Relisez le parcours en cas de problème : qui contacter, sous quel délai, avec quelles preuves, par quel canal et avec quel recours. Une solution satisfaisante au quotidien peut devenir inadaptée si la procédure d’urgence n’est pas comprise.

5. Tester une hypothèse défavorable

Refaites l’analyse avec une carte bloquée, une fraude, un découvert, un voyage ou une application indisponible. Il ne s’agit pas de prédire l’avenir, mais de mesurer la marge disponible. Une décision solide ne fonctionne pas uniquement dans le meilleur scénario : ses limites restent supportables quand un paramètre se dégrade.

Modifiez une hypothèse à la fois. Si un petit changement de taux, de frais, de revenus, de durée ou de prise en charge bouleverse le résultat, ce point devient prioritaire et doit être confirmé par écrit.

6. Formaliser et mettre en œuvre

Écrivez les trois raisons du choix, les deux limites acceptées et les informations confirmées.

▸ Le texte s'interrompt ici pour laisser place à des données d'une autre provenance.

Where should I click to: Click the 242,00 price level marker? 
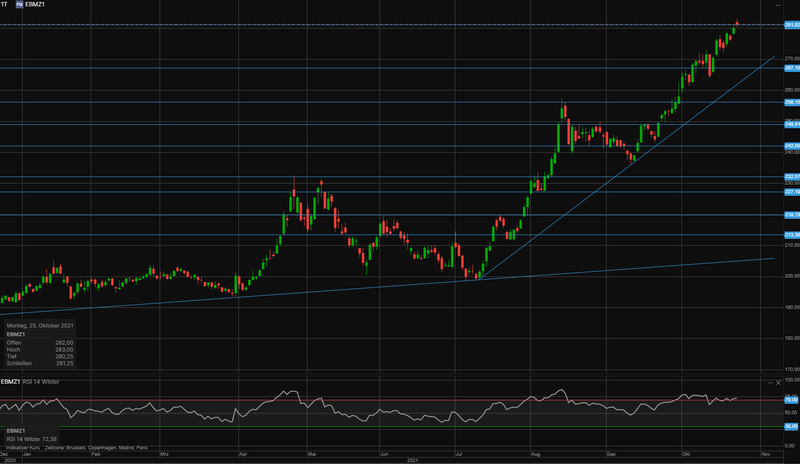coord(790,146)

Relisez les données personnelles, montants, options, dates, bénéficiaires et paiements. Une erreur ou une option ajoutée par défaut peut modifier toute la comparaison.

Préparez la transition : résiliation, transfert, délai de prise d’effet, chevauchement, documents à envoyer et personnes à informer. Conservez la demande, l’accusé de réception et la version acceptée.

Trois scénarios à construire

Scénario central

Il reprend les revenus, dépenses, usages et conditions les plus probables. Indiquez la source de chaque chiffre et sa date. Ce scénario devient la base commune de toutes les propositions et permet d’expliquer clairement le résultat obtenu.

Scénario prudent

Il ajoute une marge de sécurité : dépenses un peu plus hautes, avantage supprimé, rendement plus faible, prise en charge limitée ou délai plus long. Il vérifie que la décision ne dépend pas d’une hypothèse favorable non garantie.

Scénario d’incident

Il décrit l’événement qui mettrait la solution à l’épreuve. Relevez le contact, les justificatifs, le délai, le reste à charge et la solution de secours. Ces éléments différencient souvent mieux les offres que le prix initial.

Documents à réunir

Créez un dossier unique avec les documents de situation, les propositions concurrentes et les preuves de validation. Nommez les fichiers avec la date et l’organisme pour ne pas confondre deux versions. Gardez notamment brochure tarifaire, convention de compte, conditions de carte, plafonds et règles de réclamation.

Ajoutez un résumé d’une page indiquant le profil, les hypothèses, les questions ouvertes et l’interlocuteur. Ce résumé accélère une demande de précision ou une réclamation.

Questions à obtenir par écrit

  • Quel est le coût complet la première année puis en régime normal ?
  • Quelles conditions conservent le prix ou le service annoncé ?
  • Quels frais, exclusions, plafonds ou délais sont peu visibles ?
  • Que se passe-t-il dans le scénario d’incident ?
  • Comment modifier, transférer, résilier ou contester ?
  • Quel document confirme chacune de ces réponses ?

Contrôler la décision après sa mise en place

Programmez un contrôle après le premier mouvement puis à la première échéance importante. Vérifiez les frais prélevés, les plafonds, les notifications, les services activés et la mobilité bancaire. Comparez les montants observés avec le dossier conservé et signalez rapidement toute différence.

Prévoyez une revue périodique et une revue à chaque changement de revenus, logement, famille, activité, projet ou réglementation. Il ne s’agit pas de changer sans cesse, mais de repérer quand la solution ne correspond plus au besoin initial. Toute donnée variable doit être revérifiée avant une nouvelle décision.